___ Sayfa Alıntısı ___

Lütfen bekleyin..

FLAŞ HABER


“DÜDÜĞÜ TERFİ ETTİREN DEĞİL, YÖNETEN ÇALAR”

13 Temmuz 2021, 18:13 - Okunma: 6285

Merhaba kıymetli okurlarımız. Bu haftaki röportaj konuğumuz Beden Eğitimi ve Spor Bölümü öğretmeni ve FİFA kokartlı İzmir Bölgesi eski Hakem Bülent Demirlek. 1993-2008 Yılları arasında 3. lig ve 2. lig maçlarını yöneten Demirlek'in 1993 yılında başladığı hakemlikteki ilk maçı 1999-2000 sezonunda Gençlerbirliği - Adanaspor maçıdır.

2001-2009 Yılları arasında da TFF lig, Süper Lig, Türkiye Kupası, Türkiye Süper Kupa, Dünya Kupası, UEFA Kupası maçlarında başarıyla görev alarak beş yıl boyunca FİFA hakemi olarak Dünya çapında maçlar yönetti.

Süper ligde en son 9 Şubat 2008'de Kayserispor - Beşiktaş maçında görev alan Bülent Demirlek, bu maçtan sonra görev Süper ligde de görev alamazken en son TFF 1. lig müsabakası olan Boluspor - Diyarbakırspor maçında görev aldı. 2008 Yılında UEFA İnter toto kupasında görevlendirilen Bülent Demirlek'in Süper ligde maç verilmediği öğrenilince UEFA tarafından tebliği geri alındı.

2009 Yılında Merkez Hakem Kurulu (MHK) tarafından düzenlenen 49. Uluslararası Hakem seminerinde bir diğer Süper lig hakemi olan Vedat Yüksel ile birlikte davet edilmedikleri halde katılıp Üst Klasman Hakemi olmalarına rağmen, kendilerine müsabaka verilmediği ve bu nedenle kendilerine haksızlık yapıldığını gerekçesiyle kürsüye yürüdüler. Orada bulunan basın mensuplarına bunu dile getirmelerinden sonra MHK tarafından Disiplin Futbol Kuruluna sevk edilerek "Federasyonun saygınlığının zedelenmesi ve futbolun değerlerini düşürmek” olarak değerlendirip 60'şar gün hak mahrumiyeti cezasına çarptırıldılar. 60'şar günlük hak mahrumiyeti cezasıyla yetinmeyen MHK ayrıca, Bülent Demirlek ve Vedat Yüksel'i Üst Klasman Hakemliğinden il hakemliği kategorisine düşürdü. Yaşanan bu üzücü ve her zaman haksızlık olarak nitelendirdiği bu gelişmelerin ardından hakemliği bıraktığını açıklayan Bülent Demirlek hocam ile gerçekleştirdiğimiz röportajımız ile sizleri baş başa bırakıyorum.

___ Sağlanan Bilgiler ___

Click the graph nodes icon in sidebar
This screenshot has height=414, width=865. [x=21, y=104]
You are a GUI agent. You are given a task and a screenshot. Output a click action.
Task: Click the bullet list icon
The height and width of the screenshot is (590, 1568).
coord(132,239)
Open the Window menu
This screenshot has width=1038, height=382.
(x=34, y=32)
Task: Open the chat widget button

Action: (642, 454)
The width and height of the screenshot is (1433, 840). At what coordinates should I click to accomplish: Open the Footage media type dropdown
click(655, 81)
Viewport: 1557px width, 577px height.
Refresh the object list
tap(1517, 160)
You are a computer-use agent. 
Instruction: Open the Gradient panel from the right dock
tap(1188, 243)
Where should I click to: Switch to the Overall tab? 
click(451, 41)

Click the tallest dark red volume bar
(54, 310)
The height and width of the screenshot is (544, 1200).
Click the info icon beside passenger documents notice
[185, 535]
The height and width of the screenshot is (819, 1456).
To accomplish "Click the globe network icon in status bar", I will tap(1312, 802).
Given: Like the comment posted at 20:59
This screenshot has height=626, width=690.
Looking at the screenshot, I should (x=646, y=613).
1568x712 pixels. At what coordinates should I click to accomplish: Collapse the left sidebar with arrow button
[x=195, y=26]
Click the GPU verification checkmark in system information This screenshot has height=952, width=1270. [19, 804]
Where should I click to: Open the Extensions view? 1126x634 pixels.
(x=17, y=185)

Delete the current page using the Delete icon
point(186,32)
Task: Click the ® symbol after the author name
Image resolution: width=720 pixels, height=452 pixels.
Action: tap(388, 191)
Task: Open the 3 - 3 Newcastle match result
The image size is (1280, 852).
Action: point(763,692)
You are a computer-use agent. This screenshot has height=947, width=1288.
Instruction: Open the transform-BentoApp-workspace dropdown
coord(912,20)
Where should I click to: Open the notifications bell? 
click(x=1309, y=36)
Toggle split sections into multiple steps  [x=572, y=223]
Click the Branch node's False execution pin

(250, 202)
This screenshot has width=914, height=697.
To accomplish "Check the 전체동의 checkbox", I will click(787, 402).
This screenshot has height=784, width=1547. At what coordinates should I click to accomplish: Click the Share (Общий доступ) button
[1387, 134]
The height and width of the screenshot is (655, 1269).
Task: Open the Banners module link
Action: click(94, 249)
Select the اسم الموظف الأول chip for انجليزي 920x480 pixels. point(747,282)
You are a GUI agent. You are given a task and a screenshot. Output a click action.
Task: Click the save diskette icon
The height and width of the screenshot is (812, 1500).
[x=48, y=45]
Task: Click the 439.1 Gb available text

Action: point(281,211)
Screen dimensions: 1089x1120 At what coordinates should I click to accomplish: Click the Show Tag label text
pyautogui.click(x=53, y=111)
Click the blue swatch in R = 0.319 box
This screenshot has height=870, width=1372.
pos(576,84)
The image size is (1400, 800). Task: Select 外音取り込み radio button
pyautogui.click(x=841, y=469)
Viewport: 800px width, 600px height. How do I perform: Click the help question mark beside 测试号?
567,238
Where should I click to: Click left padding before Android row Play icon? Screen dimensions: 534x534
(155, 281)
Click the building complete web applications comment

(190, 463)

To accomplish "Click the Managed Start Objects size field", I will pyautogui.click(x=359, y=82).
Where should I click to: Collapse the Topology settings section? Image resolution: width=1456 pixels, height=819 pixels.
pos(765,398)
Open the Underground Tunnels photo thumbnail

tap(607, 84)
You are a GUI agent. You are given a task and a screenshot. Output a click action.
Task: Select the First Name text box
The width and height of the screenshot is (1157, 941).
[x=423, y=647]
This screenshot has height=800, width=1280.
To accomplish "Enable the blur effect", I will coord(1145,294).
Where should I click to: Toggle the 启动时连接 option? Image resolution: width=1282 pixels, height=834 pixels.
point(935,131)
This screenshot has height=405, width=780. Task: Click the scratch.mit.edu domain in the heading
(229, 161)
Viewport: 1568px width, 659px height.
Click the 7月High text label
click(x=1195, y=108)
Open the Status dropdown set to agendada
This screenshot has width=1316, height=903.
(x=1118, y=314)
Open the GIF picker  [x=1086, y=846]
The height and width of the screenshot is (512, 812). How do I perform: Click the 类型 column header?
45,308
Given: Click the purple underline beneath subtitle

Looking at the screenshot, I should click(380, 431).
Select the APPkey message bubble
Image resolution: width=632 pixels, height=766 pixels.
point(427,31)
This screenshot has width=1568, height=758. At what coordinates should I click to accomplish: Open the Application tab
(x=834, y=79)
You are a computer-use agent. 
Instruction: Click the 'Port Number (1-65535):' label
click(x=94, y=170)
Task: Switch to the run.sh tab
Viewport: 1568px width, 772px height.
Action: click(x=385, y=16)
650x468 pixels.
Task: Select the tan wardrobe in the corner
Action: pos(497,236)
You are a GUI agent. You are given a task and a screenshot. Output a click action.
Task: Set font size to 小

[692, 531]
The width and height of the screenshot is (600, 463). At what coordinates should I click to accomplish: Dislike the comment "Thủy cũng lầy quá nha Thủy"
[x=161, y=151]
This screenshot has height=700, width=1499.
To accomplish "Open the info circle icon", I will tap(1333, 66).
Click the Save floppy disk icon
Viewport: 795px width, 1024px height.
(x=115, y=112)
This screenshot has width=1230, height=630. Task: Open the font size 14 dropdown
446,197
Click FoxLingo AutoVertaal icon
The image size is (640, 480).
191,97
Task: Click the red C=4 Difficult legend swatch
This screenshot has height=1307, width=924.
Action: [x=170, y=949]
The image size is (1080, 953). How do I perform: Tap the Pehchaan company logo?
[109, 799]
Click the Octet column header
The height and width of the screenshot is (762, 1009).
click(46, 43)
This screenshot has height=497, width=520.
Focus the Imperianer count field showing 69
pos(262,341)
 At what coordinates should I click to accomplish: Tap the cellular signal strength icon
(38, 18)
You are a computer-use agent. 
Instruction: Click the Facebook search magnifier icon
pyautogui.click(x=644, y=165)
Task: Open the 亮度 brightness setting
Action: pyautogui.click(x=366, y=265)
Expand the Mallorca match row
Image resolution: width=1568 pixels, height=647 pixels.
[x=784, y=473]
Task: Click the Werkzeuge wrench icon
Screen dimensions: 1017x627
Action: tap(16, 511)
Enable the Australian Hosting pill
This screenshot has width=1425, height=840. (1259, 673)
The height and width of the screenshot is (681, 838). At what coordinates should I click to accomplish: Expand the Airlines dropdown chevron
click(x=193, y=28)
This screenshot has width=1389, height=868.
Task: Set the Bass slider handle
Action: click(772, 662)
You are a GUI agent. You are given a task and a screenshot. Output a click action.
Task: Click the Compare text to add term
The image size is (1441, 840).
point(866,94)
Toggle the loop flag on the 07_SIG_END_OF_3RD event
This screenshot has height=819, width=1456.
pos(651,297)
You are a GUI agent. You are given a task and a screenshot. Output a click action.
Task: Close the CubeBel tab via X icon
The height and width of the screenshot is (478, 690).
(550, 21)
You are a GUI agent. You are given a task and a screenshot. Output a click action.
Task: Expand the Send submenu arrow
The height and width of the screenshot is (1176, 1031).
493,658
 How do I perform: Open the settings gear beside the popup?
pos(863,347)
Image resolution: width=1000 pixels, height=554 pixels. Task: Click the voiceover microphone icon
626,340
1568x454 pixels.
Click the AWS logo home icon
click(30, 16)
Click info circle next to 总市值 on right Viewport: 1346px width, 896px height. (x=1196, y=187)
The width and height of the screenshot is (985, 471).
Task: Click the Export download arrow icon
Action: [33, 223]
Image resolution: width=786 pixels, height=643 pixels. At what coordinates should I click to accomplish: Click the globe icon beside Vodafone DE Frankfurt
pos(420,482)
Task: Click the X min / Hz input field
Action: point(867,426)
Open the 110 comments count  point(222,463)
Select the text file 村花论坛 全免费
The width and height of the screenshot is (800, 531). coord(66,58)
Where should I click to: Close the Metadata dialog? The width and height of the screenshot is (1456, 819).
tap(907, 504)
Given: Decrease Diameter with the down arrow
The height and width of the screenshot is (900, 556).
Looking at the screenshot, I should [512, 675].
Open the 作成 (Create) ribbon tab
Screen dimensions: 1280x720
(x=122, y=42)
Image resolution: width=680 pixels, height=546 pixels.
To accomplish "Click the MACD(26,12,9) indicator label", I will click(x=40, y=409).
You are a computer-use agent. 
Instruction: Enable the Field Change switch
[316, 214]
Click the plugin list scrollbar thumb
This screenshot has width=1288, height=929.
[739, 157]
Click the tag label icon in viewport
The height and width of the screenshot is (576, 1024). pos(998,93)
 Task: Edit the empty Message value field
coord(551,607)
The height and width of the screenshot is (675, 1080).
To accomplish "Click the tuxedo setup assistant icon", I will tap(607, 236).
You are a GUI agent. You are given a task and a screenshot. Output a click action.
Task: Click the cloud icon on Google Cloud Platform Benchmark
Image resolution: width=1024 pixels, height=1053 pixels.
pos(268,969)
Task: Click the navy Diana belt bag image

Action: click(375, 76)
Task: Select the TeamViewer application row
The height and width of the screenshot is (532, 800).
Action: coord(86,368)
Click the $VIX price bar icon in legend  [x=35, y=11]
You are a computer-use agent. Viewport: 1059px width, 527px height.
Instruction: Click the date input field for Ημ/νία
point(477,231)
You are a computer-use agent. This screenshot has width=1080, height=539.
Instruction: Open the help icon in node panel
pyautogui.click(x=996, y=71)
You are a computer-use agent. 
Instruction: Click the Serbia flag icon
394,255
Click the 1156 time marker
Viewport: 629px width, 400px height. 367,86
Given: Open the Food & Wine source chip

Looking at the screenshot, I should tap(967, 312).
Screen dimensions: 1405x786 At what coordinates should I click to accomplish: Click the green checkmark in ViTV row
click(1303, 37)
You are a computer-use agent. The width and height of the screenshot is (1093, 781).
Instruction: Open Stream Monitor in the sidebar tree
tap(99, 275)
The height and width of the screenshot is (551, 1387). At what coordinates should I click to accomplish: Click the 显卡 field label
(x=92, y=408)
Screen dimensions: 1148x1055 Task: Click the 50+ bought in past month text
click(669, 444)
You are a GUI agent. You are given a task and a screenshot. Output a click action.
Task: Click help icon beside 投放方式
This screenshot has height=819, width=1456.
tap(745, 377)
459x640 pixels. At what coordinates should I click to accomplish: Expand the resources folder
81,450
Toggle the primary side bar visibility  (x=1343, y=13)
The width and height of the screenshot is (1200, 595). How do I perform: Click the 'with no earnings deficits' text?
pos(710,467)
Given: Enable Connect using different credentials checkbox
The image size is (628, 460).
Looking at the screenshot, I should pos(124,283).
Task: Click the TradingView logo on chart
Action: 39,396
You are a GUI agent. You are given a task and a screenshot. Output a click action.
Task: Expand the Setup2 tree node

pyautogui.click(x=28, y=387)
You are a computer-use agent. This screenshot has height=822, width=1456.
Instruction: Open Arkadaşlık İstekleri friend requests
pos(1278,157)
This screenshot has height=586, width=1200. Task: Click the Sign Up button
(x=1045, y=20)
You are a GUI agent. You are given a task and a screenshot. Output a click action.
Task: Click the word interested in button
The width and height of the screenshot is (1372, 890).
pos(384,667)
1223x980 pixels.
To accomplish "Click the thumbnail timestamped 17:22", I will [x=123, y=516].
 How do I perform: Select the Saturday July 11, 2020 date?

___

Hakem röportajına ait sayfa alıntısında Bülent Demirlek'in görev aldığı belirtilen tüm maçları, karşılaşan takımların adlarıyla listeleyin.

- Gençlerbirliği - Adanaspor
- Kayserispor - Beşiktaş
- Boluspor - Diyarbakırspor